TASK STATEMENT: Below are records; write all of them out exactly.
━━━━━━━━━━
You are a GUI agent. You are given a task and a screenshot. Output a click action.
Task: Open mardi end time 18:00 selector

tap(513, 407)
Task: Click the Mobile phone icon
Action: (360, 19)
━━━━━━━━━━
SOLUTION TO THE EXERCISE:
You are a GUI agent. You are given a task and a screenshot. Output a click action.
Task: Open mardi end time 18:00 selector

tap(513, 407)
Task: Click the Mobile phone icon
Action: (360, 19)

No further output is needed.